Luckily, the Durham sun, when it does appear, is as kind and warm as the people I’ve met beneath it. So when I walked for the Induction Programme for International Researchers the following day, there was more than one reason to feel cheery inside, with the mindscape and the landscape in a lovely harmony through the whistling trees. The wonderful presentations and welcome lectures re-instilled the honour of studying at Durham and the lovely sandwiches for lunch didn’t harm the feel-goodness either. But the highpoint of the day most definitely was the book sale off Collingwood College Library at the porch before the Science Site, where I managed to get a copy of Great Expectations in an attractive wooden cover for a mere 70 pence; good enough to make one guilty. It reminded me of my city’s second hand bookstores with their warm mushy smell of old books, in College Street, by my alma mater, the University of Calcutta. A similar feeling greeted me when I walked into the bookstore in Durham Indoor Market which housed a remarkable collection of bestsellers and classics alike. The Market itself is a beautiful space, a feast for the senses with the smell of freshly baked cakes spreading across the sight of a rack of Wordsworth Classics beside it. And like the Hogg’s Market in Kolkata and the Spice Market in Istanbul, this space too does not quite have the cut and dried look of a purely commercial zone where the big brands make themselves spectacularly ubiquitous. Instead one finds the warmth of a simplicity coupled with a charm that the slippery supermarket floors rarely contain.
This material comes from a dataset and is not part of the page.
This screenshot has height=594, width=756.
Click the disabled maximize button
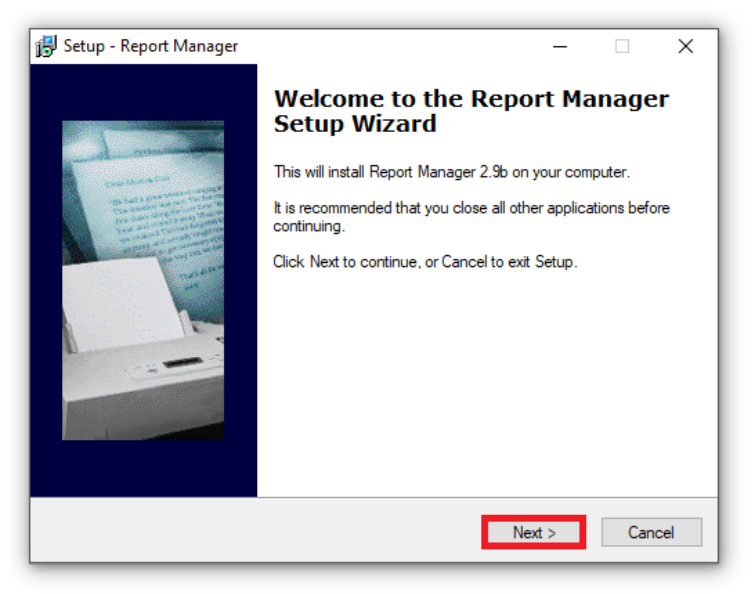point(622,46)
One of my chief interests in Durham, one that I looked forward to in all earnestness, was the poetry culture around the university. So when I got a response from the Poetry Society stating I had a slot to read two of my poems at Fishtank, I was a perfect mixture of excitement and nervousness. And at the end of it, there was this lovely feeling that pruned all earlier misgivings, with me having read two of my poems and listened to some excellent poetry from poets of very disparate interests. That was just the initiation of course, and the Poetry Society with its very warm members and drawing room discussions fast became a point of interest that has grown bigger ever since. The seminars around the university too, are an excellent way to know the goings-on in the academic culture as well as making new friends. The Ustinov Seminars, with their mixture of informal warmth and excellent presentations have been the perfect recipes to kick-off the weekends with a stroll down from my St. Aidan’s abode. Purple Radio, with its engaging topics of interest and lovely hosts, tells one what’s going around Durham, its university and its people. To me, all these have become parts of an excellent dialogue I see myself engaging with more and more with time. The spaces, the people, the cultural idioms, all coalesce to form this beautiful bubble that promises never to break.
Admittedly, my PhD study itself has taken a bit of a backseat with so many legitimate reasons not to stay indoors. A rude wake-up call is close at hand, I’m sure. But with so much to do and engage in, I don’t mind waiting up for its shrill sirens when they do come. Till then, let me leaf through the lovely list of indulgences my new home offers me. It carries a beautiful intimacy that has never ceased to be enriching.